Copy out every line of the material below, word for word.

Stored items
________________
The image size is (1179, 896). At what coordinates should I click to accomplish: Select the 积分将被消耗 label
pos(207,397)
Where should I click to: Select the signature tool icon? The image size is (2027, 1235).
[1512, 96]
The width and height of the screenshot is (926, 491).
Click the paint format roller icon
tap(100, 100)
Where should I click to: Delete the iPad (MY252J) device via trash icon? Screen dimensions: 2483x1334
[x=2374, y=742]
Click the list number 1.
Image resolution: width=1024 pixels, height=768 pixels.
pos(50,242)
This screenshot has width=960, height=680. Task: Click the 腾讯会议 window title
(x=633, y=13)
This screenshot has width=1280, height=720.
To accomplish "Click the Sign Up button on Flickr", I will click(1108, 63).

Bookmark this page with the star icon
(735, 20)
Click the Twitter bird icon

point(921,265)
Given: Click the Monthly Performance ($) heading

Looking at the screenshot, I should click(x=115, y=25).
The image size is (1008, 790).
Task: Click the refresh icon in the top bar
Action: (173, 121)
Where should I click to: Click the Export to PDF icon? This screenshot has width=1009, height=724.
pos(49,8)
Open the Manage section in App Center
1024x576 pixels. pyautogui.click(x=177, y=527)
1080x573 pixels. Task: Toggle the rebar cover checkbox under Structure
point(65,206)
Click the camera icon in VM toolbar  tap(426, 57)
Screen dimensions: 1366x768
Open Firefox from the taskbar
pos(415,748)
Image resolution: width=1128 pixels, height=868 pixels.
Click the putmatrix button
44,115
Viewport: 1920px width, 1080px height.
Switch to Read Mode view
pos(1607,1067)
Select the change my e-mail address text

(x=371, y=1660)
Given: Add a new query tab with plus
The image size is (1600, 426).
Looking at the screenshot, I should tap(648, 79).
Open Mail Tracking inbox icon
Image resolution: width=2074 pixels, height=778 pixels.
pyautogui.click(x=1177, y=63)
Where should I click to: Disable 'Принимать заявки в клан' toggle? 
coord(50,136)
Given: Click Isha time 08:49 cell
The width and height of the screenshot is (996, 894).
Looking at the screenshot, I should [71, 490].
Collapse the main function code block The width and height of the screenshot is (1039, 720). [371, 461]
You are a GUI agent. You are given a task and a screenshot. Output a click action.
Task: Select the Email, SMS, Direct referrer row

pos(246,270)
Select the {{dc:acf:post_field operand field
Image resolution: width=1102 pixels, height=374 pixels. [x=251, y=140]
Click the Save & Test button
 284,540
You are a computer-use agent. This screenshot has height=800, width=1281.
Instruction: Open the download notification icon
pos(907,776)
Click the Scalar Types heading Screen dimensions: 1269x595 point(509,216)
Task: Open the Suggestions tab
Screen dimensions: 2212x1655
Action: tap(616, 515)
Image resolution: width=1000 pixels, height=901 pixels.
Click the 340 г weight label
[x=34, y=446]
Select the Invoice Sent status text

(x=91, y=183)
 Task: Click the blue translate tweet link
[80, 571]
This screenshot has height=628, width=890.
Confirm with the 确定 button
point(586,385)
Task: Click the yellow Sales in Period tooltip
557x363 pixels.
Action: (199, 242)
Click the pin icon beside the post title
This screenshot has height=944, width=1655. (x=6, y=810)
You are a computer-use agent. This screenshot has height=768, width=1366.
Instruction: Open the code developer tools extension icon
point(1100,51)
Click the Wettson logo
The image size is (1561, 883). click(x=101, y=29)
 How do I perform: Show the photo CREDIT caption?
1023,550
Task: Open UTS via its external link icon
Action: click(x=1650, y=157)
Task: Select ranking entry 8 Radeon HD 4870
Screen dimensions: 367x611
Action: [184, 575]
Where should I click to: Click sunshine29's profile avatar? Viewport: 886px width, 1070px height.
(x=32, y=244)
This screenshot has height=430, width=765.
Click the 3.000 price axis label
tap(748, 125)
________________
* _RESPONSE TO THE TASK_
The image size is (1179, 896). At what coordinates should I click to accomplish: Select the 积分将被消耗 label
pos(207,397)
Where should I click to: Select the signature tool icon? The image size is (2027, 1235).
[1512, 96]
The width and height of the screenshot is (926, 491).
Click the paint format roller icon
tap(100, 100)
Where should I click to: Delete the iPad (MY252J) device via trash icon? Screen dimensions: 2483x1334
[x=2374, y=742]
Click the list number 1.
Image resolution: width=1024 pixels, height=768 pixels.
pos(50,242)
This screenshot has width=960, height=680. Task: Click the 腾讯会议 window title
(x=633, y=13)
This screenshot has width=1280, height=720.
To accomplish "Click the Sign Up button on Flickr", I will click(1108, 63).

Bookmark this page with the star icon
(735, 20)
Click the Twitter bird icon

point(921,265)
Given: Click the Monthly Performance ($) heading

Looking at the screenshot, I should click(x=115, y=25).
The image size is (1008, 790).
Task: Click the refresh icon in the top bar
Action: (173, 121)
Where should I click to: Click the Export to PDF icon? This screenshot has width=1009, height=724.
pos(49,8)
Open the Manage section in App Center
1024x576 pixels. pyautogui.click(x=177, y=527)
1080x573 pixels. Task: Toggle the rebar cover checkbox under Structure
point(65,206)
Click the camera icon in VM toolbar  tap(426, 57)
Screen dimensions: 1366x768
Open Firefox from the taskbar
pos(415,748)
Image resolution: width=1128 pixels, height=868 pixels.
Click the putmatrix button
44,115
Viewport: 1920px width, 1080px height.
Switch to Read Mode view
pos(1607,1067)
Select the change my e-mail address text

(x=371, y=1660)
Given: Add a new query tab with plus
The image size is (1600, 426).
Looking at the screenshot, I should tap(648, 79).
Open Mail Tracking inbox icon
Image resolution: width=2074 pixels, height=778 pixels.
pyautogui.click(x=1177, y=63)
Where should I click to: Disable 'Принимать заявки в клан' toggle? 
coord(50,136)
Given: Click Isha time 08:49 cell
The width and height of the screenshot is (996, 894).
Looking at the screenshot, I should [71, 490].
Collapse the main function code block The width and height of the screenshot is (1039, 720). [371, 461]
You are a GUI agent. You are given a task and a screenshot. Output a click action.
Task: Select the Email, SMS, Direct referrer row

pos(246,270)
Select the {{dc:acf:post_field operand field
Image resolution: width=1102 pixels, height=374 pixels. [x=251, y=140]
Click the Save & Test button
 284,540
You are a computer-use agent. This screenshot has height=800, width=1281.
Instruction: Open the download notification icon
pos(907,776)
Click the Scalar Types heading Screen dimensions: 1269x595 point(509,216)
Task: Open the Suggestions tab
Screen dimensions: 2212x1655
Action: tap(616, 515)
Image resolution: width=1000 pixels, height=901 pixels.
Click the 340 г weight label
[x=34, y=446]
Select the Invoice Sent status text

(x=91, y=183)
 Task: Click the blue translate tweet link
[80, 571]
This screenshot has height=628, width=890.
Confirm with the 确定 button
point(586,385)
Task: Click the yellow Sales in Period tooltip
557x363 pixels.
Action: (199, 242)
Click the pin icon beside the post title
This screenshot has height=944, width=1655. (x=6, y=810)
You are a computer-use agent. This screenshot has height=768, width=1366.
Instruction: Open the code developer tools extension icon
point(1100,51)
Click the Wettson logo
The image size is (1561, 883). click(x=101, y=29)
 How do I perform: Show the photo CREDIT caption?
1023,550
Task: Open UTS via its external link icon
Action: click(x=1650, y=157)
Task: Select ranking entry 8 Radeon HD 4870
Screen dimensions: 367x611
Action: [184, 575]
Where should I click to: Click sunshine29's profile avatar? Viewport: 886px width, 1070px height.
(x=32, y=244)
This screenshot has height=430, width=765.
Click the 3.000 price axis label
tap(748, 125)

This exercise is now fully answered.